Другой правды, скрытой от посторонних, не узнали ни князь Владимир, ни его соратники, ни жители дальних фем Византийской империи.
О беседе, состоявшейся в столице у постели ослабшего Цимисхия, знали лишь избранные. Да и те молчали, понимая, что отношения Калокира и Цимисхия опасны для свидетелей. Вообще иметь дело с больным императором опасно, он стал противоречив, горяч, вспыльчив, грозил смертью за малейшее неповиновение, опасаясь измены, как всякий больной и мнительный человек.
— Я выплатил дань, — сказал он, окидывая Калокира пытливым взглядом, — вовсе не потому, что признаю слабость империи. Надеюсь, ты понимаешь, что моё обещание отдать принцессу Анну в жёны Владимиру — всего лишь игра. Всего лишь пение сирен, услаждающих ухо варвара. Никогда не станет порфирородная женой славянина, да ещё некрещёного.
Император приложил к лицу, покрытому мелкими влажными язвочками, тряпицу, промокнул раздавленные прыщи, поморщился, глядя на розовые пятна, и продолжил:
— Я даю тебе три месяца, не более. Владимир достоин славной смерти, я хочу услышать о ней. До кончины. Ты всё понял? Смотри, приятель, моё здоровье и твоя жизнь связаны одной нитью.
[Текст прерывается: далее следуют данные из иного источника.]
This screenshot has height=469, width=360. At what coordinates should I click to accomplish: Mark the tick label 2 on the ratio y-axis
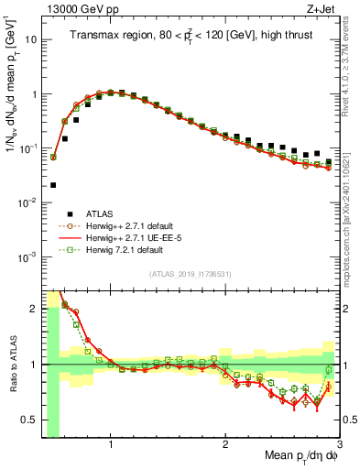tap(35, 308)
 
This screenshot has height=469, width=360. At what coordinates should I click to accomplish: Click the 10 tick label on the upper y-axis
tap(31, 40)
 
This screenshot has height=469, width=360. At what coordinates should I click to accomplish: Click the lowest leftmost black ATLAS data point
tap(53, 185)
Клянусь, в моём завещании найдётся место и для тебя. Увы, эти два слова тебе не понравятся.
— И какие же это слова? — спросил Калокир, пытаясь не выказать страха перед переменчивым нравом императора.
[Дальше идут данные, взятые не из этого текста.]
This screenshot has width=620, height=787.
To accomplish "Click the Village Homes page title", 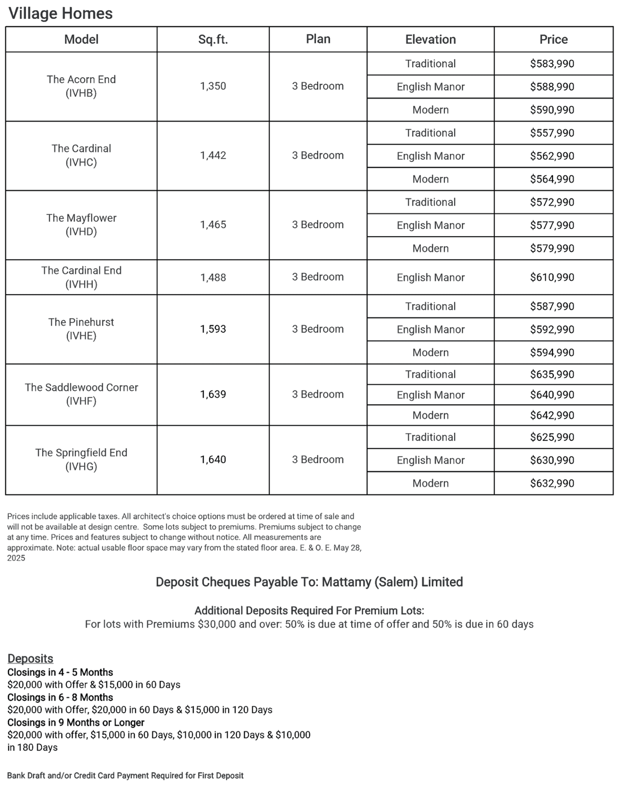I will coord(60,13).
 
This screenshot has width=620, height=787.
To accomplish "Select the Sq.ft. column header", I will coord(213,39).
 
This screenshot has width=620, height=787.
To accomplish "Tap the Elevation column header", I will coord(430,39).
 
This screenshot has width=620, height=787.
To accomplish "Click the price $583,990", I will coord(552,63).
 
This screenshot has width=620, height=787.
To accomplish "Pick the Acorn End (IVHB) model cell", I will coord(81,86).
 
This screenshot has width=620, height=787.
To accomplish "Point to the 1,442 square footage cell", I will coord(213,155).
— Казните изменника! — громко, так громко, как только мог, выговорил Цимисхий. — Смотри, это твой долг, а времени совсем не осталось.
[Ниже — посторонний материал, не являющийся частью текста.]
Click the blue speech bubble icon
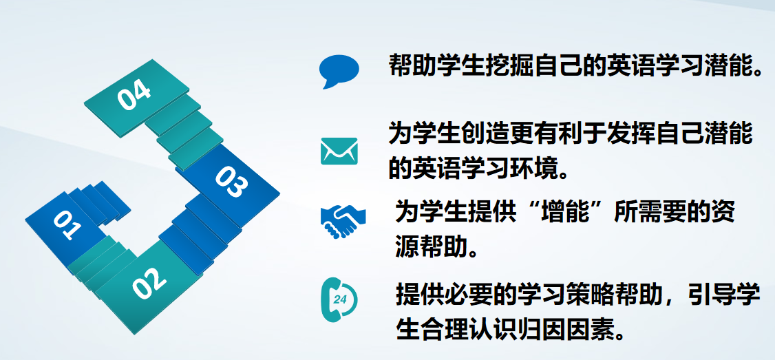[x=339, y=71]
Калокир поклонился, как будто сказанное нисколько не удивило посла, вознесённого сплетнями в спасители столицы. При этом его взор коснулся сапог императора, брошенных близ ложа, и пыль на изогнутых носках, в складках мягкой кожи, яснее всяких диагнозов подтвердила сказанное. Император давно не ходит своими ногами. Давно. Сапоги не обувались добрый десяток дней. Сколько же ему осталось? Сколько до зловещего завещания?
Неделя? Месяц? Или всё сорвётся через несколько часов, когда он спокойно будет катить в Киев?
— Обещаю, Владимир никогда не побеспокоит империю.
— Не беспокоят лишь мертвецы, если слухи о призраках и душах колдунов лживы. Ты ведь не веришь слухам и прочей дремучей чепухе? Кстати, что там рассказывали о чудесном спасении Владимира? Он кудесник, способный отклонять стрелы?
Слова императора звучали необычно серьёзно, он тяжело откинулся на ложе и махнул рукой, отпуская посла. Калокир опоздал с ответом и, выходя, спиной ловил недоверчивый взгляд умирающего. Что-то искал император, что-то старался выведать, проникая взором под хитон наносного спокойствия. Что? Какие вопросы мучают его рассеянное сознание? Владимир? Дань? Что он хотел услышать? О чём вопрошал взглядом? О колдунах и поверьях? О стрелах? Умении отогнать костлявую?